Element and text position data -
++++++++++++++++++++
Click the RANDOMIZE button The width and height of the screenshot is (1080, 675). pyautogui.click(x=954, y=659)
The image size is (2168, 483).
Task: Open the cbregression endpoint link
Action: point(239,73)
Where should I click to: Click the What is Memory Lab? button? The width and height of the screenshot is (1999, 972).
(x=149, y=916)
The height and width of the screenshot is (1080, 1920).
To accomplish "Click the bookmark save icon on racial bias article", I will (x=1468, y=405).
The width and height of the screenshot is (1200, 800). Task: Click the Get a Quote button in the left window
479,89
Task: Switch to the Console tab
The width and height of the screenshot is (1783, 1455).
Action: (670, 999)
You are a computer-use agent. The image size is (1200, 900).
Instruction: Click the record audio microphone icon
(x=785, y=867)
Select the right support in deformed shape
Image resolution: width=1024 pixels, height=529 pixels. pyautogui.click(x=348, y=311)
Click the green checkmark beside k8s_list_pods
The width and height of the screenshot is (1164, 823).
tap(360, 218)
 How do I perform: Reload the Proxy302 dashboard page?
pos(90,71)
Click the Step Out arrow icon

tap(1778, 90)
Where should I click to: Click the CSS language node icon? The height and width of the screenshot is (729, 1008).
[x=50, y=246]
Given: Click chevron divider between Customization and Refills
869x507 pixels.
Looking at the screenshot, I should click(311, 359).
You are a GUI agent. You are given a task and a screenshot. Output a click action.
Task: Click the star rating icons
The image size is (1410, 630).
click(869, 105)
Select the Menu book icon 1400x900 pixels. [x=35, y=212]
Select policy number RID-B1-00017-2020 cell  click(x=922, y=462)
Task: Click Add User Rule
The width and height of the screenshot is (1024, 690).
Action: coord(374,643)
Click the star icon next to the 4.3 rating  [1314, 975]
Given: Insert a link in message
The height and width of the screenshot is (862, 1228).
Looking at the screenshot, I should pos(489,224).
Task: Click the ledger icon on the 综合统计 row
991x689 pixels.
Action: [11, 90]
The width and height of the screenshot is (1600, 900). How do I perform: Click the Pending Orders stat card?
++++++++++++++++++++
Given exercise - Retype all of the data above line for line, changing nothing.

Written solution -
Click the RANDOMIZE button The width and height of the screenshot is (1080, 675). pyautogui.click(x=954, y=659)
The image size is (2168, 483).
Task: Open the cbregression endpoint link
Action: point(239,73)
Where should I click to: Click the What is Memory Lab? button? The width and height of the screenshot is (1999, 972).
(x=149, y=916)
The height and width of the screenshot is (1080, 1920).
To accomplish "Click the bookmark save icon on racial bias article", I will (x=1468, y=405).
The width and height of the screenshot is (1200, 800). Task: Click the Get a Quote button in the left window
479,89
Task: Switch to the Console tab
The width and height of the screenshot is (1783, 1455).
Action: (670, 999)
You are a computer-use agent. The image size is (1200, 900).
Instruction: Click the record audio microphone icon
(x=785, y=867)
Select the right support in deformed shape
Image resolution: width=1024 pixels, height=529 pixels. pyautogui.click(x=348, y=311)
Click the green checkmark beside k8s_list_pods
The width and height of the screenshot is (1164, 823).
tap(360, 218)
 How do I perform: Reload the Proxy302 dashboard page?
pos(90,71)
Click the Step Out arrow icon

tap(1778, 90)
Where should I click to: Click the CSS language node icon? The height and width of the screenshot is (729, 1008).
[x=50, y=246]
Given: Click chevron divider between Customization and Refills
869x507 pixels.
Looking at the screenshot, I should click(311, 359).
You are a GUI agent. You are given a task and a screenshot. Output a click action.
Task: Click the star rating icons
The image size is (1410, 630).
click(869, 105)
Select the Menu book icon 1400x900 pixels. [x=35, y=212]
Select policy number RID-B1-00017-2020 cell  click(x=922, y=462)
Task: Click Add User Rule
The width and height of the screenshot is (1024, 690).
Action: coord(374,643)
Click the star icon next to the 4.3 rating  [1314, 975]
Given: Insert a link in message
The height and width of the screenshot is (862, 1228).
Looking at the screenshot, I should pos(489,224).
Task: Click the ledger icon on the 综合统计 row
991x689 pixels.
Action: [11, 90]
The width and height of the screenshot is (1600, 900). How do I perform: Click the Pending Orders stat card?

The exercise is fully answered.